Ce constat, pour Quignard, est à la base de l'œuvre artistique, mais aussi de toute relation humaine. Sur les murs de Guernesey Victor Hugo avait écrit partout : « Absentes adsunt », les absents sont présents, les morts sont là. Nous n'aimons que des fantômes. Existe un profond désir de ne pas voir le réel qui fait voir l'image.

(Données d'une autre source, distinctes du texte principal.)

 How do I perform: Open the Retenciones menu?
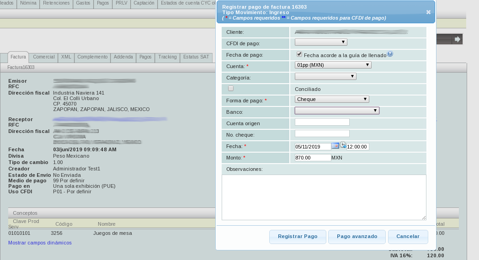(x=57, y=3)
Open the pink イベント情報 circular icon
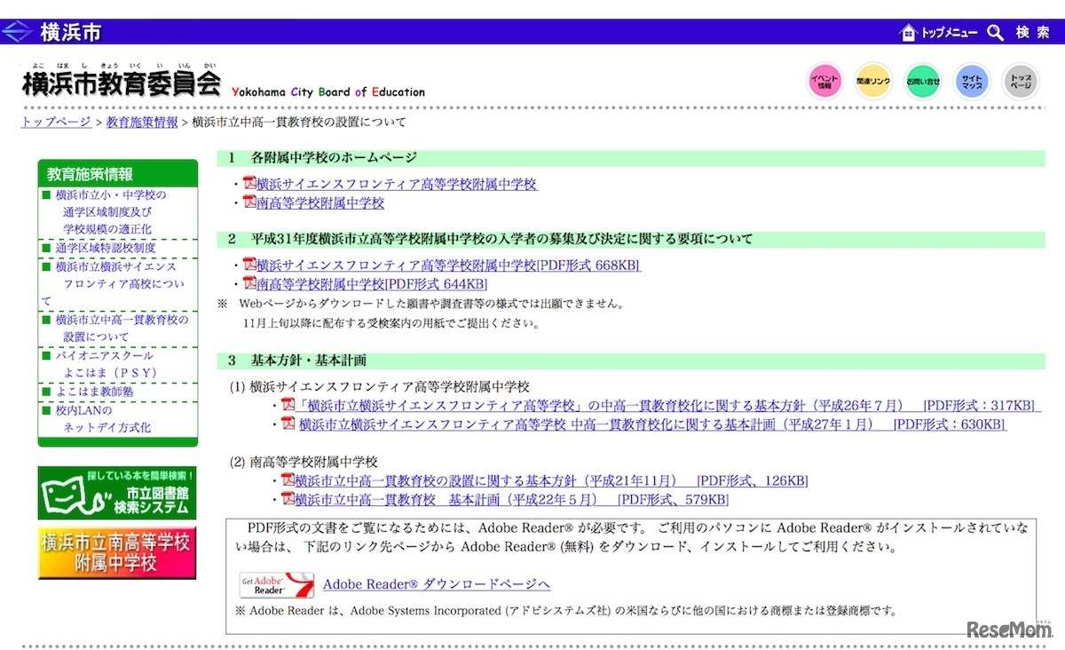The width and height of the screenshot is (1065, 650). pos(824,79)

Concernant la peinture dans l'Antiquité, elle n'est pas une représentation parce qu'elle est encore une embuscade qui observe les éléments qu'elle met en place sans qu'elle les assemble encore. C'est un guet avant l'action, c'est à dire un processus avant la mise à mort du réel. Mais on ne peut pas comprendre une peinture si on ne connaît pas la langue du peintre : à l'image du rêve, il faut parler la langue du rêveur pour comprendre les images qu'il produit et qui se juxtaposent dans son sommeil.
C'est ainsi que la peinture antique n'illustre jamais l'action qu'elle évoque : elle évoque le moment qui précède. D'où l'usage de la pensée et de la méditation, du discernement (En grec Mermèrizo, penser, c'est être divisé en deux options plus ou moins égales). La méditation ne serait qu'une grossesse, dont l'enfant est la pensée.
C'est ainsi que dans chaque fresque ancienne une image particulière manque dans l'image particulière et la beauté se tient résolument en amont de l'épiphanie ce qui fait que l'anecdote n'est jamais montrée. L'art est une entéléchie, c'est à dire ce qui rend possible l'accomplissement d'un possible au sein d'autres possibles. L'instant de la peinture est celui de cette hésitation dans les possibles au sein d'une image qui ne les accomplit pas, qui est impuissante à les représenter et nous oblige à entrer dans le « futur de son passé ».